In buona sostanza, il farmaco contenente il Clostebol, utilizzato dall'ex fisioterapista Giacomo Naldi (a cui era stato dato dall'ex preparatore atletico Umberto Ferrara) per suturare una ferita ed entrato in contatto con il corpo di Sinner durante un trattamento, non avrebbe dovuto nemmeno entrare "in casa".
Alla fine, è il caso di dirlo, tutti possono essere soddisfatti, sia Sinner che non salterà alcun torneo del Grande Slam (potrà rientrare già agli Internazionali d'Italia in vista del Roland Garros), che la Wada "soddisfatta che sia stata fatta giustizia e che la sanzione sia appropriata per la violazione commessa. Ed e è lieta di aver potuto gestire questa questione in modo aperto e trasparente, con i fatti del caso resi disponibili e di dominio pubblico. Ogni caso deve essere considerato in base al merito e ai fatti specifici".
In Spagna, intanto, i media stanno rilanciando con forza il caso di Laura Barquero, la pattinatrice sul ghiaccio spagnola squalificata per 6 anni perché trovata positiva al Clostebol. Anche lei spiegò di essere rimasta vittima di una contaminazione e nel suo corpo venne trovata una quantità infinitesimale della sostanza proibita, ma le affinità tra i due accaduti finiscono qui, nonostante le polemiche sollevate da alcuni organi d'informazione iberici.

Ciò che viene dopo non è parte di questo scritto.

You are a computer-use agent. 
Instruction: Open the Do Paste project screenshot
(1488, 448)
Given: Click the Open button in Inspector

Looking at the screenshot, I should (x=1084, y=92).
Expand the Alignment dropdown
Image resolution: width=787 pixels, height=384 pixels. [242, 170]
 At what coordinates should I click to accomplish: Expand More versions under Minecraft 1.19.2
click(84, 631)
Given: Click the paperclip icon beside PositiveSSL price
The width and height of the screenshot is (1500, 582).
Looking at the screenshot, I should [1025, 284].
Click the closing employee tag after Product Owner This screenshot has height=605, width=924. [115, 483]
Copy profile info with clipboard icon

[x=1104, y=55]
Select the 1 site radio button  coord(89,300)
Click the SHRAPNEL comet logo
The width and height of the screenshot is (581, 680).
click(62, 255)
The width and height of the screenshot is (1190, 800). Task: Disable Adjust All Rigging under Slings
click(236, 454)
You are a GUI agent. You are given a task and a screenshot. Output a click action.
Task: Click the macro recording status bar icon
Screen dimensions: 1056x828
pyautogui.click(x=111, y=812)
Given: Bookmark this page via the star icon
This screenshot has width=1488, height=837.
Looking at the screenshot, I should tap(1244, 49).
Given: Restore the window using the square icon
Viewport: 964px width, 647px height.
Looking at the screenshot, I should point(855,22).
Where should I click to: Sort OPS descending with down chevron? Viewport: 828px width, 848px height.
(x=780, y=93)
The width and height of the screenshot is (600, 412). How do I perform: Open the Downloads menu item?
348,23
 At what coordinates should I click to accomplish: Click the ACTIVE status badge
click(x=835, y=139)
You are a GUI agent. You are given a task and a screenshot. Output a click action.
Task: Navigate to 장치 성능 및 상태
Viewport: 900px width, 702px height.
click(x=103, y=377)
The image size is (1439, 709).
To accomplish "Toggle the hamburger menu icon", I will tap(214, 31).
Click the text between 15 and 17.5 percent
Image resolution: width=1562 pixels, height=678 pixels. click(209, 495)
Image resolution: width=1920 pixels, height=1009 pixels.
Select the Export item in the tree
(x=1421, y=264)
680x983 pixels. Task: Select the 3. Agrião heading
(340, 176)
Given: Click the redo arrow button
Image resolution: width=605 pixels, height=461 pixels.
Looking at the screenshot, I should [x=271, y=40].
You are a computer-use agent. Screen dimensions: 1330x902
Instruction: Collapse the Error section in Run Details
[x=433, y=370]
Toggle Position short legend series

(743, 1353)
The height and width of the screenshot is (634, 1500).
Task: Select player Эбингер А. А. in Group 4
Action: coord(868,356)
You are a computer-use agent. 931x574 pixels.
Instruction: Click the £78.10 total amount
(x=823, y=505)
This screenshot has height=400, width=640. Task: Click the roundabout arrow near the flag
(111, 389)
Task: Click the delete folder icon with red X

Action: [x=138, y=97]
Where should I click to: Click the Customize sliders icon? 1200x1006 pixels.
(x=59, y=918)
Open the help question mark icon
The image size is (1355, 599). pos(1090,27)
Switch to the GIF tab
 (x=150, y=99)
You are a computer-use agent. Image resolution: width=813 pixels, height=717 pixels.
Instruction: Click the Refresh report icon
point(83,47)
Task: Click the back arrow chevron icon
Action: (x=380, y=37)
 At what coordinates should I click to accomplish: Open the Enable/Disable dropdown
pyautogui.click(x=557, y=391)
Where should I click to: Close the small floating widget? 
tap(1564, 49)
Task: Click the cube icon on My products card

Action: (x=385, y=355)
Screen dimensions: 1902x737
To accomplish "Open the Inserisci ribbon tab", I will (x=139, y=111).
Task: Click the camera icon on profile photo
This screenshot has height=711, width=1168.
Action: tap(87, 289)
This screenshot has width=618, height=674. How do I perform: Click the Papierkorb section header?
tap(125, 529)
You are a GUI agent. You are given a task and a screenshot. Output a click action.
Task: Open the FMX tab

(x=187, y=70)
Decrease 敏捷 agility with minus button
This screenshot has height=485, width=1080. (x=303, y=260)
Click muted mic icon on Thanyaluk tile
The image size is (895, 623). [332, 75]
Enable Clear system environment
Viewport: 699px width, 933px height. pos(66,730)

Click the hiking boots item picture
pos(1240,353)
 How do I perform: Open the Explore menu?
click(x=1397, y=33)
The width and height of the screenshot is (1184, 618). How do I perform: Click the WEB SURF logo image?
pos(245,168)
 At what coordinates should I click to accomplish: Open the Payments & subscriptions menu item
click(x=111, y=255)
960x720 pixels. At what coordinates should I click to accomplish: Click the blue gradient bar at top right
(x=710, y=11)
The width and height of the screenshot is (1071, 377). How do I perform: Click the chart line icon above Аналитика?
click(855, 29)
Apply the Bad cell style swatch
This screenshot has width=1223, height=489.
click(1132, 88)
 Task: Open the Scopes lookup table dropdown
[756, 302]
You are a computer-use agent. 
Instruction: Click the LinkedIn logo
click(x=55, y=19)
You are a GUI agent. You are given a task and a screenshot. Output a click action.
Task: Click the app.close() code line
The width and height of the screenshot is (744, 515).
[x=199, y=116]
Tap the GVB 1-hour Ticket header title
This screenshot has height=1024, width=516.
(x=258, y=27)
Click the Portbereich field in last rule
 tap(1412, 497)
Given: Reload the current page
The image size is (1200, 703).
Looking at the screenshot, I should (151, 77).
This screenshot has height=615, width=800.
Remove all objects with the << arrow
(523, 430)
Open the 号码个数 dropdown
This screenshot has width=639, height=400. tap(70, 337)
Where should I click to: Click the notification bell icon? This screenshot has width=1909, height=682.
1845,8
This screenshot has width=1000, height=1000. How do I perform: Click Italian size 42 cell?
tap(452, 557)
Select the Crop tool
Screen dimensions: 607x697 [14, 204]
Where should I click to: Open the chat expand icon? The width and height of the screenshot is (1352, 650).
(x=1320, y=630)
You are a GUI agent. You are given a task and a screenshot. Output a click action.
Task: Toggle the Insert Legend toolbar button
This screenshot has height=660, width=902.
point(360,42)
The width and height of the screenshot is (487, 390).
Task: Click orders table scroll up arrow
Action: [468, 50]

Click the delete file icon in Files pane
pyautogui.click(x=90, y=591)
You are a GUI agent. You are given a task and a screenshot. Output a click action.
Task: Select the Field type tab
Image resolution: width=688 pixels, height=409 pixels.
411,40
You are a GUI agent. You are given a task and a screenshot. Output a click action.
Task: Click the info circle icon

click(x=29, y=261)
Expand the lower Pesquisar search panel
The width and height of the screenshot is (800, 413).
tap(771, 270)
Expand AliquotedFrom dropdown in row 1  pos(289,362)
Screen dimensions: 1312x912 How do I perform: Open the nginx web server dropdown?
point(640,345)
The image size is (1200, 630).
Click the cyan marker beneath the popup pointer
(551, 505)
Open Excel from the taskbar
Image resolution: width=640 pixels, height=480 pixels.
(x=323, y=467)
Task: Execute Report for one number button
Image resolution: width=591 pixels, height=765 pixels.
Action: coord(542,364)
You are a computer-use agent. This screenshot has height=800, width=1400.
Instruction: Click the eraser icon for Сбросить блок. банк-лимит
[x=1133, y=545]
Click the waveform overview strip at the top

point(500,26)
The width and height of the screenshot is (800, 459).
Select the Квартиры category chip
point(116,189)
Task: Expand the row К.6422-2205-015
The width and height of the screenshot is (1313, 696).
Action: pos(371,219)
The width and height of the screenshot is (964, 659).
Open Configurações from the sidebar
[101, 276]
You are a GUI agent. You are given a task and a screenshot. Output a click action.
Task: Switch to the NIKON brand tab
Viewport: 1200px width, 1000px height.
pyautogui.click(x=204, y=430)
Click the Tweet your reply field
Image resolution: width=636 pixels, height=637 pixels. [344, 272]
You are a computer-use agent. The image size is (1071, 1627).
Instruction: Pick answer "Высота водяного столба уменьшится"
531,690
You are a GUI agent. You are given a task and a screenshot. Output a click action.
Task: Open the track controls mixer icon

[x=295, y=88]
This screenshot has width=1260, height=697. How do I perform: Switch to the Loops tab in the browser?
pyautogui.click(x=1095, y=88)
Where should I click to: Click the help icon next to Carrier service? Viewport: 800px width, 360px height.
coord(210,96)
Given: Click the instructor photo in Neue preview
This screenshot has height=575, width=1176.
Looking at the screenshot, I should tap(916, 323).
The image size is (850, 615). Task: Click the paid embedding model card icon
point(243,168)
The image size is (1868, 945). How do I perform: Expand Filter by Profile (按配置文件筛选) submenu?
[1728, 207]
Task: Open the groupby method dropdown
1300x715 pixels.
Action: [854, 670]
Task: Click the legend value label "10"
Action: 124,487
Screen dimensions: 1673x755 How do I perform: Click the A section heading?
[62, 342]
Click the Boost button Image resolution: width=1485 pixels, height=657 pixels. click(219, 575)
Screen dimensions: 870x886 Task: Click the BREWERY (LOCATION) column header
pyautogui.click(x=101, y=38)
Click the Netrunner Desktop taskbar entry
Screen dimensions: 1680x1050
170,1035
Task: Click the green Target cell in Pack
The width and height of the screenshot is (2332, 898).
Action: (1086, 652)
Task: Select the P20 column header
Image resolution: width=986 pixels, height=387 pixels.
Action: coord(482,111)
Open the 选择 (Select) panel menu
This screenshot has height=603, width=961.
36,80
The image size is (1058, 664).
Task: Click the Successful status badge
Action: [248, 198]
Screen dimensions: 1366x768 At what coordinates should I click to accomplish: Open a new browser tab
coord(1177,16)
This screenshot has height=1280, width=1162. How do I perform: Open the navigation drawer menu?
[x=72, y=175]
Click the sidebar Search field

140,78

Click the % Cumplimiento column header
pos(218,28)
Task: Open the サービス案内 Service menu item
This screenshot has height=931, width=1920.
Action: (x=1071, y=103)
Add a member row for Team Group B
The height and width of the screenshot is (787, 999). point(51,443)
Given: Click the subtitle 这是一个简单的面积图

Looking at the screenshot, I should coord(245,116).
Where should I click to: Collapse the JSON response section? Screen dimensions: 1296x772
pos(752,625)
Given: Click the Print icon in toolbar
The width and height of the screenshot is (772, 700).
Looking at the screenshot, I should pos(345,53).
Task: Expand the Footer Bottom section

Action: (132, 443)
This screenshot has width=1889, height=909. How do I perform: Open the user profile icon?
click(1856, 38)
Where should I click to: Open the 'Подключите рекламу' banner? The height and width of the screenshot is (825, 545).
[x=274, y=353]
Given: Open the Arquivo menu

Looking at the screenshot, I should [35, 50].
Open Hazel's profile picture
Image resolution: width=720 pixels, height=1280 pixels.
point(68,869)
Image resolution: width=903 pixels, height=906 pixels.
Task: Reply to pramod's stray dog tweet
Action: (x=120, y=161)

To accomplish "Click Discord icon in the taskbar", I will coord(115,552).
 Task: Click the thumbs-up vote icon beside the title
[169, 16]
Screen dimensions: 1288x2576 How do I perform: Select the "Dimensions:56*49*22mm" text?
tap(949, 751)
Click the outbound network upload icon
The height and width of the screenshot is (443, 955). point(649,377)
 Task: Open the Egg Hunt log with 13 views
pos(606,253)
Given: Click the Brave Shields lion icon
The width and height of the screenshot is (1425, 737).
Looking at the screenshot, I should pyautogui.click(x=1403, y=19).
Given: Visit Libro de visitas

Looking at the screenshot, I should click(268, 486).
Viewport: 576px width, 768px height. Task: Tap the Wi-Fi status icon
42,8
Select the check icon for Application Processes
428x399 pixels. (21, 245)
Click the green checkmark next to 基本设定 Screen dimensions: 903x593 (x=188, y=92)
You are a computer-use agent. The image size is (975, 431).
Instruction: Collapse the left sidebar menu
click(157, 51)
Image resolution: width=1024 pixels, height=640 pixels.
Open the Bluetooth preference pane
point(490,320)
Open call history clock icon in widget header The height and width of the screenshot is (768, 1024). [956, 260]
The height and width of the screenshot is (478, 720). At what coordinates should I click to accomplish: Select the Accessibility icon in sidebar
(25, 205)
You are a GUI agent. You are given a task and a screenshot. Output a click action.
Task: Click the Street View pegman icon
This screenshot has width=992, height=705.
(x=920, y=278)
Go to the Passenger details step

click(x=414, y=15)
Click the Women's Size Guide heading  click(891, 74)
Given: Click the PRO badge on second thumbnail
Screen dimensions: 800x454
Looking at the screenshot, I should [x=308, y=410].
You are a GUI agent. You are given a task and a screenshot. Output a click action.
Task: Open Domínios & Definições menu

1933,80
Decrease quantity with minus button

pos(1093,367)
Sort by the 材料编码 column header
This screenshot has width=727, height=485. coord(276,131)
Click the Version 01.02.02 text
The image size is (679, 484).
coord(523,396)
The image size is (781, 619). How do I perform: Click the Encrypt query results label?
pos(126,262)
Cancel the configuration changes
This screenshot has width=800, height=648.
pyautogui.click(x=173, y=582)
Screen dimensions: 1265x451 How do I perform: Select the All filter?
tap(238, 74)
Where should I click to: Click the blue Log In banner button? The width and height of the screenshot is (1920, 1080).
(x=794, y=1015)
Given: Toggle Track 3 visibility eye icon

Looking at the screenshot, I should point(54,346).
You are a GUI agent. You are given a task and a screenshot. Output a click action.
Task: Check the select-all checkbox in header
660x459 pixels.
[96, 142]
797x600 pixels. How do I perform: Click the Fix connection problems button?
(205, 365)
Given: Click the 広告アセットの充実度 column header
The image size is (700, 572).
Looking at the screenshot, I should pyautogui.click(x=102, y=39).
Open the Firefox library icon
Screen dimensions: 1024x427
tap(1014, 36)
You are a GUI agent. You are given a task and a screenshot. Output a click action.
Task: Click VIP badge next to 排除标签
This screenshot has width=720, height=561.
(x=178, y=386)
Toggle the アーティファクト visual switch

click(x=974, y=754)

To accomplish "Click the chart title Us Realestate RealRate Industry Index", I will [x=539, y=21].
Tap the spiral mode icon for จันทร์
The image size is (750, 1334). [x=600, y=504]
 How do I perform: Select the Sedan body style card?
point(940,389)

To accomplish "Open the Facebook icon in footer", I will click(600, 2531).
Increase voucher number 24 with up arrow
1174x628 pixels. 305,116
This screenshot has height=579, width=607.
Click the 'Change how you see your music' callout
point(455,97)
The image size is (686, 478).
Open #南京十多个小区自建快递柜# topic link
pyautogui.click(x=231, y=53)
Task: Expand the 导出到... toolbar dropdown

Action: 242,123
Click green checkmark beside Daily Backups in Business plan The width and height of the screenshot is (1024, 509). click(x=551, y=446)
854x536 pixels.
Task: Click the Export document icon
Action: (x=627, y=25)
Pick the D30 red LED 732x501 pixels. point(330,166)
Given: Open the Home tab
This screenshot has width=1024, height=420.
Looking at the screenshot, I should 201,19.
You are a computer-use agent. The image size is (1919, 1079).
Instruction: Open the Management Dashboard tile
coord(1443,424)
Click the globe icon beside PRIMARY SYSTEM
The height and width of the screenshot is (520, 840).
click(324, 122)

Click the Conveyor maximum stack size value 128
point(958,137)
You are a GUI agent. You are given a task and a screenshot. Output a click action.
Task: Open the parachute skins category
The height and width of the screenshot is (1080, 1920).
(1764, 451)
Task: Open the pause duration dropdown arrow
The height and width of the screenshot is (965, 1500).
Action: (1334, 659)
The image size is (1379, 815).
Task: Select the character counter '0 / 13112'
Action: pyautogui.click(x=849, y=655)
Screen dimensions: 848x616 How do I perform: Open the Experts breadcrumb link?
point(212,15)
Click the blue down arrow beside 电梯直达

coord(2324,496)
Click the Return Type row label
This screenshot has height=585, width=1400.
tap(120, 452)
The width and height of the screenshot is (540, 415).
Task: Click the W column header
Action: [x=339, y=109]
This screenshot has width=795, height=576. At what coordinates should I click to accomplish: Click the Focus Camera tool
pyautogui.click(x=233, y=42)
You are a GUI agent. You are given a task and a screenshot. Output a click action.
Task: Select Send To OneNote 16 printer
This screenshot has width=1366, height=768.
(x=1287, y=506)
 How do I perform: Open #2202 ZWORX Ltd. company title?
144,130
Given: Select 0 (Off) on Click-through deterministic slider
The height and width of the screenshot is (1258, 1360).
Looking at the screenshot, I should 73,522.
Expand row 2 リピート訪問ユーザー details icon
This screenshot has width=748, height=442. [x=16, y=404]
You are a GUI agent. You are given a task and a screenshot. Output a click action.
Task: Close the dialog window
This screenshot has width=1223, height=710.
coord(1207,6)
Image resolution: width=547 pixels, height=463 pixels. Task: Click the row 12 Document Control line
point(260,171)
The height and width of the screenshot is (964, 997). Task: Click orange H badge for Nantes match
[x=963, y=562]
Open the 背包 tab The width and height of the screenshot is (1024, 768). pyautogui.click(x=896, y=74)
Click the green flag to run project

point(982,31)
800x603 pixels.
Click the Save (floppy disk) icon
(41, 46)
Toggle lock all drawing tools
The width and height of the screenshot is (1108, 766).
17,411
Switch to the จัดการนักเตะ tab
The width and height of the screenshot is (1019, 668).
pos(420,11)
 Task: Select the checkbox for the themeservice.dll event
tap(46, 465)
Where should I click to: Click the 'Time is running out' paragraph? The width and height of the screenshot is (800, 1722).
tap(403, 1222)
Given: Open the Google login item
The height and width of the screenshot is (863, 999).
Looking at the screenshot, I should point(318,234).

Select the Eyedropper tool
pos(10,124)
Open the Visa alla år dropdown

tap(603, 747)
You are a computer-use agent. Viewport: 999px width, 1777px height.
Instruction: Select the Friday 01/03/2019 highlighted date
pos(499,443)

Con una nota inviata all'Associated Press, la Wada ha infatti spiegato che "la differenza fondamentale tra i due casi è che la versione della signora Barquero su come la sostanza è entrata nel suo sistema non era convincente alla luce delle prove, tanto che le circostanze sono rimaste sconosciute per quanto riguarda la Wada. Al contrario, nel caso Sinner, le prove hanno chiaramente confermato la spiegazione dell'atleta, come delineato nella decisione di primo grado". L'Agenzia mondiale antidoping poi aggiunge che "la squalifica di sei anni era stata accordata e sottoscritta da Wada, Isu e dall'atleta e se la signora Barquero non era d'accordo con la sanzione proposta, non era obbligata a firmare l'accordo di risoluzione del caso ed era libera di portare avanti il caso per l'udienza al Tas".